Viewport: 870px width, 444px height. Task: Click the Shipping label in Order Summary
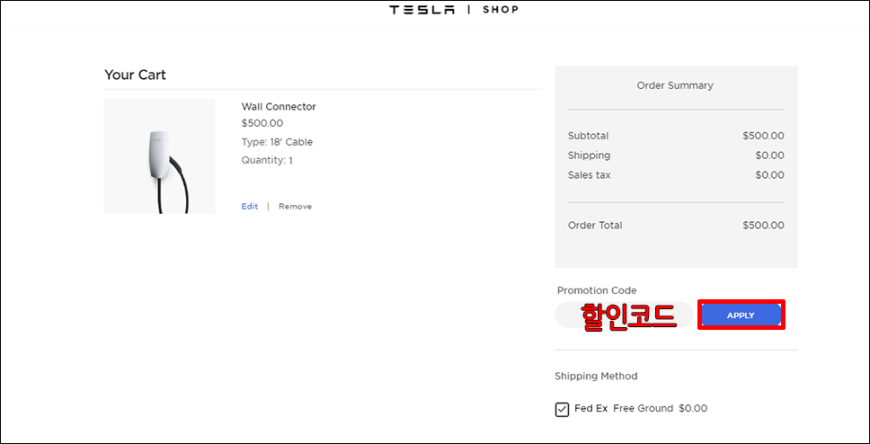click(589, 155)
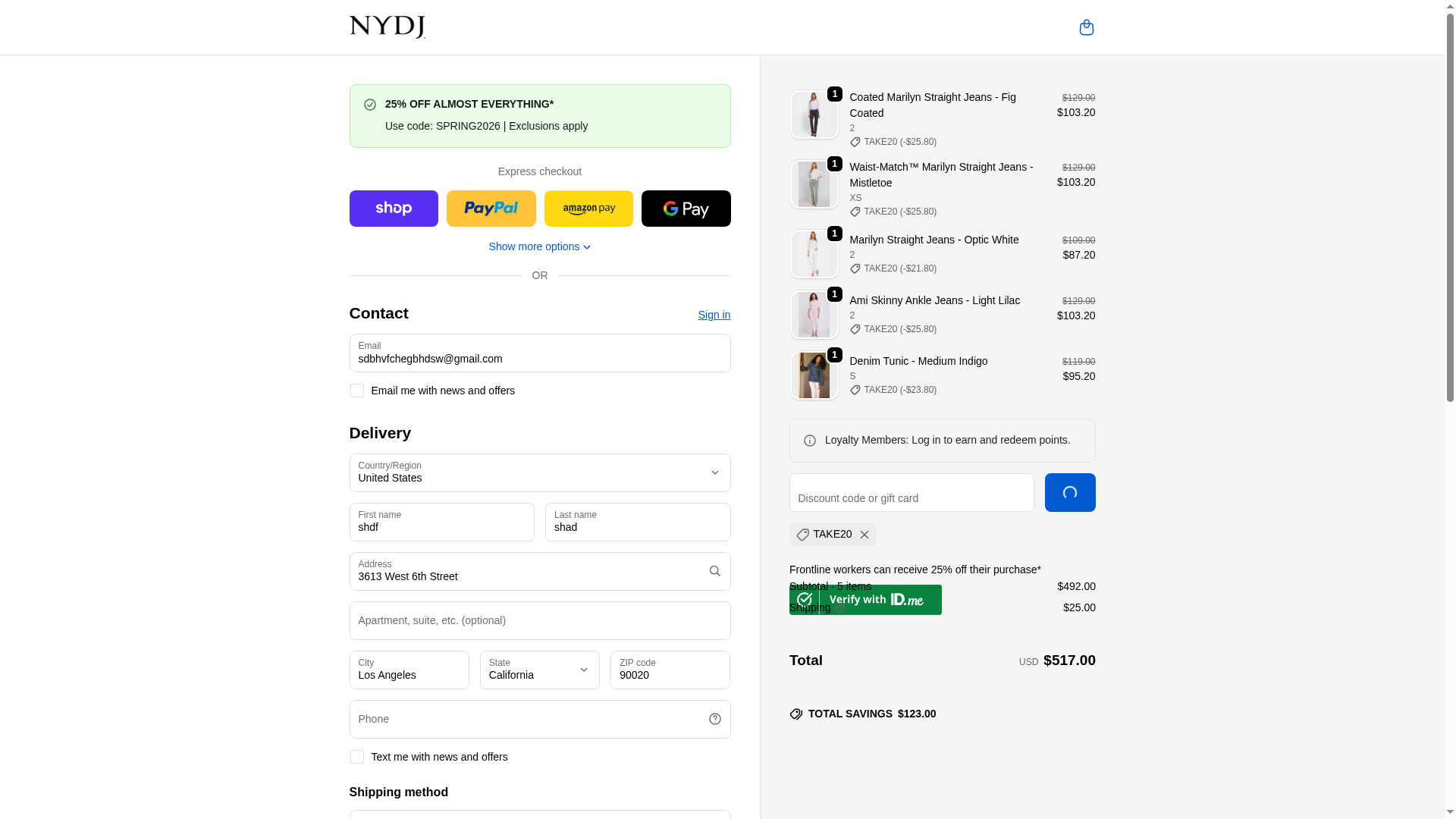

== == ==

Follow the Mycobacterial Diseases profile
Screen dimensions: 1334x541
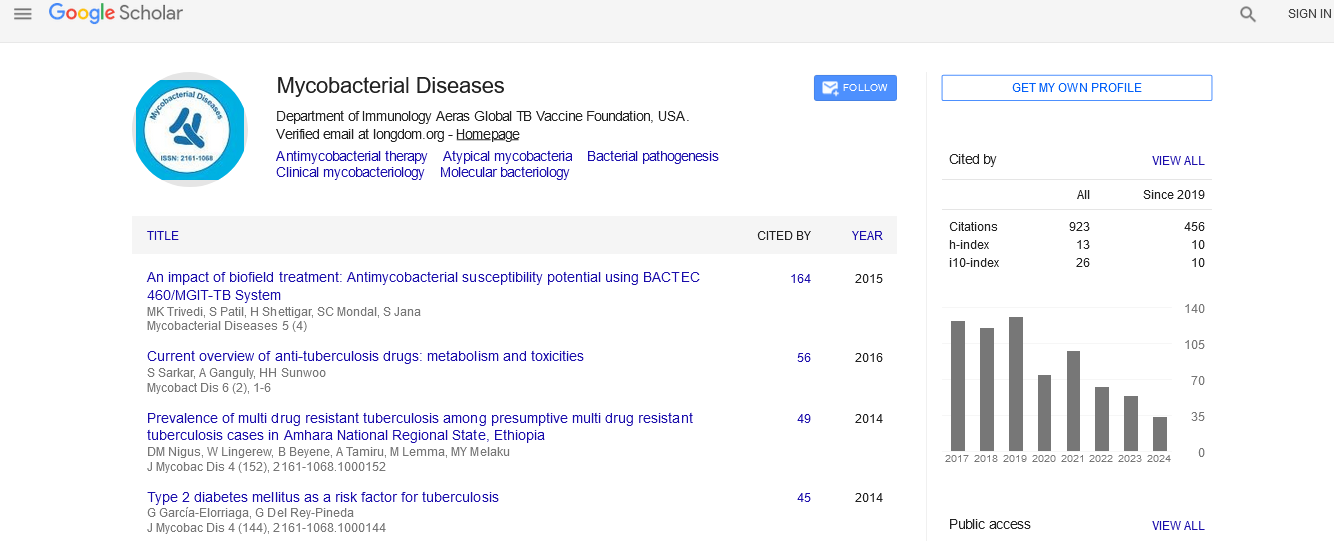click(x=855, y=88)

== == ==

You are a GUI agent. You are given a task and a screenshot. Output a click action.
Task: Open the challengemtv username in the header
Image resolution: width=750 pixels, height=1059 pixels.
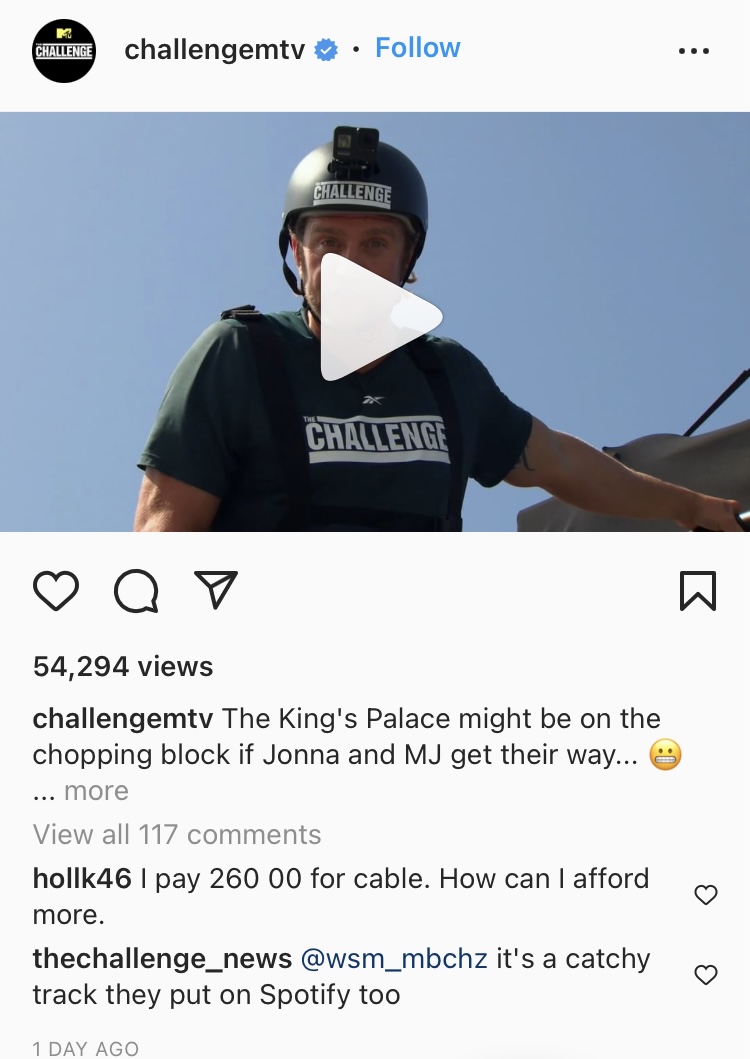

== == ==

• **DIRECTIONS FOR THIS TASK**: Starting at the line that has "You are a GUI" in the records above, restate word for word every line until the one that has "Image resolution: width=750", and include that one as well.

• **EXERCISE ANSWER**:
You are a GUI agent. You are given a task and a screenshot. Output a click action.
Task: Open the challengemtv username in the header
Image resolution: width=750 pixels, height=1059 pixels.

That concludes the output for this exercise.